Although how this brief developed from there, Shen says was particularly interesting, “We were initially simply looking at what makes good design and thinking about how people will move through and use each space. But this led us to look at practices of Feng shui. The two dove-tail, and so this made for an interesting design process.”

Lead architect Jessica Liew considered the five elements of Feng shui, which are metal, earth, fire, wood, and water. All of these are included in both the building design and the site’s surrounds and vistas, while the water views over Albert Park lake were maximised as water views are prized for Feng Shui devotees.

But there is not a one-size-fits-all for Feng shui design. Feng shui does however intend to be practical and bring a feel-good factor to designed spaces. Inspired by nature’s golden ratio and natural forms such as the nautilus shell, the Bowen & Queens finishes are considered, and give a sense of warmth and tactility. Interiors feature beautiful natural woods, stone and marble.

Jessica Liew says “A striking building, Bowen & Queens is a site-specific design inspired by the mores of Feng Shui. Inspired by these natural geometries, the curves in the buildings structure interplay dynamically with the reflective glass. This is articulated in the vertical plane of the façade, reinforcing an organic scalloped geometric motif.”

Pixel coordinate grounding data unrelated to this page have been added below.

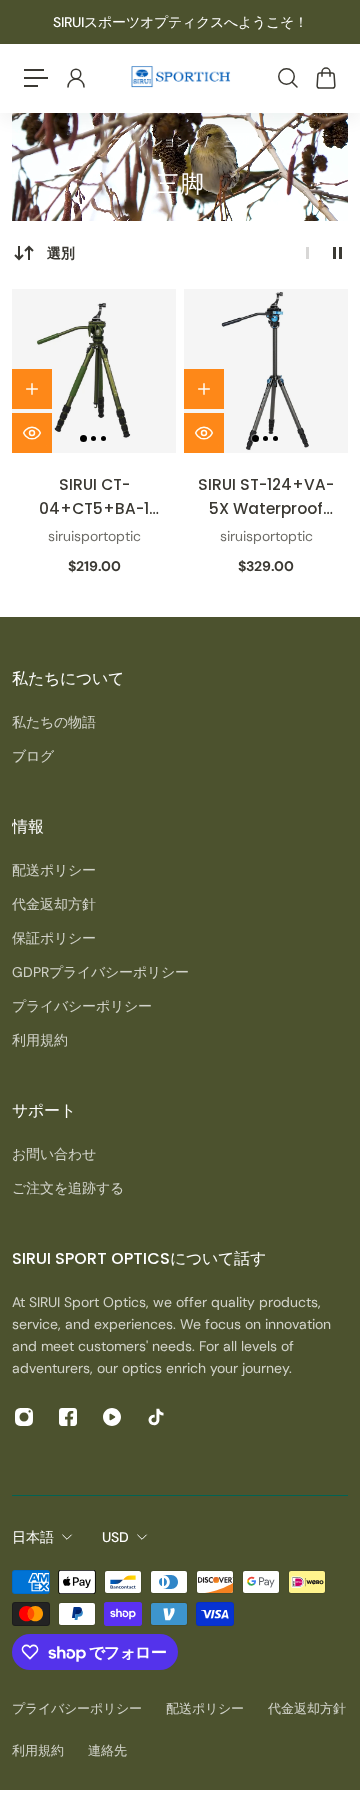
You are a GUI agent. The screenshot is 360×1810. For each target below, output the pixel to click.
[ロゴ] (180, 78)
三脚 (237, 141)
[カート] (325, 78)
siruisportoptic (94, 536)
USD (115, 1537)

Addressing the practical are details such as the curved kitchen benchtops which are safer for children who run around a home as they won’t bang their heads on a sharp benchtop.

Another tradition in Feng shui is for a balanced colour scheme with lighter colours on top, and darker colours below, something that is included throughout the dwellings of Bowen & Queens with white ceilings, transitioning down to dark floorboards.

Another nod to this thousand-year old Chinese tradition is the dip at the foyer entrance to the building. The Chinese tradition to bow upon entering a building as a sign of respect to both the building and those who live there. The dip at the entrance is an adaptation of this say the architects.

Asked whether principles of Feng shui will feature in future Wuzhong projects David Shen says, “It’s likely that we will consider Feng shui in future projects. It’s been an interesting process and a way to check that we are delivering quality homes that will be loved by residents for decades to come.”